NeMo Possible to convert EncDecRNNTBPEModel into TensorRT and run them through Triton inference server?

Is your feature request related to a problem? Please describe.

I wonder how to efficiently host the parakeet-tdt-0.6b-v2 model through the Triton inference server. I can use the python backend to run the model like here. I wonder if there are any docs guiding me how to convert the model to TensorRT engines and run through the Triton inference server. I appreciate your help!

Describe the solution you'd like

Convert the parakeet-tdt-0.6b-v2 model into TensorRT engines, and run it through Triton inference server.

Describe alternatives you've considered

Run the model as PyTorch model, which is quite fast already. I just want to run it even faster.

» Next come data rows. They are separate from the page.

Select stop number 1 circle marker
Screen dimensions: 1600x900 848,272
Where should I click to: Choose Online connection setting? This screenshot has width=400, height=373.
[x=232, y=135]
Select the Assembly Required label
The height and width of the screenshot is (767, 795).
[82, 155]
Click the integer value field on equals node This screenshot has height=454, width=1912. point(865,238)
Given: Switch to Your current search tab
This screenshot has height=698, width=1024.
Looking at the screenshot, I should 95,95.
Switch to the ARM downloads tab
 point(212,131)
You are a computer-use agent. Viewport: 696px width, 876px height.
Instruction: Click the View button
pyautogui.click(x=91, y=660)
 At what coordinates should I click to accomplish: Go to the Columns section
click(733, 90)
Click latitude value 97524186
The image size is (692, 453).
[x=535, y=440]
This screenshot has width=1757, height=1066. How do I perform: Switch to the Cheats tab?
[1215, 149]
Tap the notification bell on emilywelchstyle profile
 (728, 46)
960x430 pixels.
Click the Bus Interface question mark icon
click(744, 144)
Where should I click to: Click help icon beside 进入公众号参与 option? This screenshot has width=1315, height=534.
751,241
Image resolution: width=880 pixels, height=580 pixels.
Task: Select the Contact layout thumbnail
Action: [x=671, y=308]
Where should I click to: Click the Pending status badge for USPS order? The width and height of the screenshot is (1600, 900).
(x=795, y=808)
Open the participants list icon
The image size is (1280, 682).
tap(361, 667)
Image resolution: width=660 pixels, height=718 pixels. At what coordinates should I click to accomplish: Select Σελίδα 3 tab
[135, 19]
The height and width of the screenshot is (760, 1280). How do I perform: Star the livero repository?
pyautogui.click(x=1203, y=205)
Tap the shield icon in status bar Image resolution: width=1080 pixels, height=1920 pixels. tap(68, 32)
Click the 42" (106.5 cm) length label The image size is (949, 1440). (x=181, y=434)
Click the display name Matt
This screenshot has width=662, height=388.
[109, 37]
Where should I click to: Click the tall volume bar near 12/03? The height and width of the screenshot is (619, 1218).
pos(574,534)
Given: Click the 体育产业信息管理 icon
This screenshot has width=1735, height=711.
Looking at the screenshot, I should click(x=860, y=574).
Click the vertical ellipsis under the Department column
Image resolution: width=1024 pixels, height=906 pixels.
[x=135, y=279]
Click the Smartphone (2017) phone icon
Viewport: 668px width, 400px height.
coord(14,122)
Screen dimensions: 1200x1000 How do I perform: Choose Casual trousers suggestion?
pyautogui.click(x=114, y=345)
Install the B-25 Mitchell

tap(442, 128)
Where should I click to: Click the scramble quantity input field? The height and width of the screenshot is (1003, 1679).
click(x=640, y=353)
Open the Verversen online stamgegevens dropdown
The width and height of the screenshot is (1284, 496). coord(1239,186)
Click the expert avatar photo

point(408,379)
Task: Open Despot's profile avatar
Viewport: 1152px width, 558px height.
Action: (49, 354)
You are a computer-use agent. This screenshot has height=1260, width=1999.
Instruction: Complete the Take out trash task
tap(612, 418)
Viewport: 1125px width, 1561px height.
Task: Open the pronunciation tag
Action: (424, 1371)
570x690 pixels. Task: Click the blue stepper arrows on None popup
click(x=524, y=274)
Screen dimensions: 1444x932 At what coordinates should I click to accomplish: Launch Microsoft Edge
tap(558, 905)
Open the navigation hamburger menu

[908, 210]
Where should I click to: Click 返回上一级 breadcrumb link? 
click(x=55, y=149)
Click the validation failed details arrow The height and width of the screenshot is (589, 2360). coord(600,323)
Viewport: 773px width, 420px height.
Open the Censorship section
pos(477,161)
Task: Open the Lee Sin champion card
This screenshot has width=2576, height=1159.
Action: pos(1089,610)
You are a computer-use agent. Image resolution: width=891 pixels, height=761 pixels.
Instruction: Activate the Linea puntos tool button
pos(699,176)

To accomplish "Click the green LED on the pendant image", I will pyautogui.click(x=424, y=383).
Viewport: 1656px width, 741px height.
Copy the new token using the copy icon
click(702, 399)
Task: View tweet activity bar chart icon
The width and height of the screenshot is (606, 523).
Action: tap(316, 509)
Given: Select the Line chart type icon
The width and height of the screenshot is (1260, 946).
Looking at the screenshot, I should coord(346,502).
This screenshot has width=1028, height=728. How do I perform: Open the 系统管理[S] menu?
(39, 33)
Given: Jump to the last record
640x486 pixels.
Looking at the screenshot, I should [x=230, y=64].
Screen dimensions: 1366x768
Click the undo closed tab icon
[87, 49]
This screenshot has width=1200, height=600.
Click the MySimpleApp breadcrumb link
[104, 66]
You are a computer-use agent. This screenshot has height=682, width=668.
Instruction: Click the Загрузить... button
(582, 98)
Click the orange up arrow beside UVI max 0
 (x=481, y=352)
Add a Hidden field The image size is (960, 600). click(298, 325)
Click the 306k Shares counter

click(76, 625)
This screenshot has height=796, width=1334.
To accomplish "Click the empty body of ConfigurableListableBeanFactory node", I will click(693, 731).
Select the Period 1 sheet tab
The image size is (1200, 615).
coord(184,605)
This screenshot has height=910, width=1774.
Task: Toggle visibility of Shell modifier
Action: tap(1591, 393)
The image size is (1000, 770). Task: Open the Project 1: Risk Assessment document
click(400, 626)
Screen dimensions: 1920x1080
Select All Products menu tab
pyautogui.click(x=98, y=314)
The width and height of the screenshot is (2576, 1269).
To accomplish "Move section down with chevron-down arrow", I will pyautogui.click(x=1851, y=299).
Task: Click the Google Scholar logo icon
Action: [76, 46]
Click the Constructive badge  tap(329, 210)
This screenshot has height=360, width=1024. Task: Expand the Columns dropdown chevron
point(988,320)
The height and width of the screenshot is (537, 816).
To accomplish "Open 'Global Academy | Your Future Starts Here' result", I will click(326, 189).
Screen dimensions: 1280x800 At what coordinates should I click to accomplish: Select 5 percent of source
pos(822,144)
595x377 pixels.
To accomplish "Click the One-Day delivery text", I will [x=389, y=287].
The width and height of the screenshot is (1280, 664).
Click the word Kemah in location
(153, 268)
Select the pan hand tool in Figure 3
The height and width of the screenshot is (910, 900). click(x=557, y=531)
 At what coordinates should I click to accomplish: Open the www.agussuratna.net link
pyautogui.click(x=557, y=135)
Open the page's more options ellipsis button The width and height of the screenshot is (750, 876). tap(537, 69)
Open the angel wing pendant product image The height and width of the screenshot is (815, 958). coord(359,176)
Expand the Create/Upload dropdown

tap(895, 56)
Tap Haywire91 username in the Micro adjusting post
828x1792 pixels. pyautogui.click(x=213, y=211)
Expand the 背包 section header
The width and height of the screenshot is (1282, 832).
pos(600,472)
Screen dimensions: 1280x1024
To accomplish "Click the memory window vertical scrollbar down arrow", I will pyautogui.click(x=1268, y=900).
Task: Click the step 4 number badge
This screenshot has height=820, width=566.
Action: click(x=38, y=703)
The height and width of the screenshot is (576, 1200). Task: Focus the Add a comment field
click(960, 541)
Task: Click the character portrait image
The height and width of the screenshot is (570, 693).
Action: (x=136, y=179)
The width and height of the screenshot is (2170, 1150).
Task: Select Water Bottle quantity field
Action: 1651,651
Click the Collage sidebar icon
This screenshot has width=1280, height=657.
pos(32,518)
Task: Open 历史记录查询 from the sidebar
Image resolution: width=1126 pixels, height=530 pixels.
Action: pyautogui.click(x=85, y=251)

May 06 '25 06:05 jingzhaoo

You can export the Fast-conformer encoder to TRT (via ONNX). TensorRT doesn't support transducer (RNNT/TDT) and someone would have to implement it via a plugin in TRT.

May 08 '25 13:05 anand-nv

This issue is stale because it has been open for 30 days with no activity. Remove stale label or comment or this will be closed in 7 days.

Jun 08 '25 02:06 github-actions[bot]

This issue was closed because it has been inactive for 7 days since being marked as stale.

Jun 15 '25 02:06 github-actions[bot]

@anand-nv any update on this ?

can we now fully convert Parakeet to TRT or does it still not support the transducer (RNNT/TDT). would be happy to submit a PR for TRT to support this

Oct 24 '25 04:10 StephennFernandes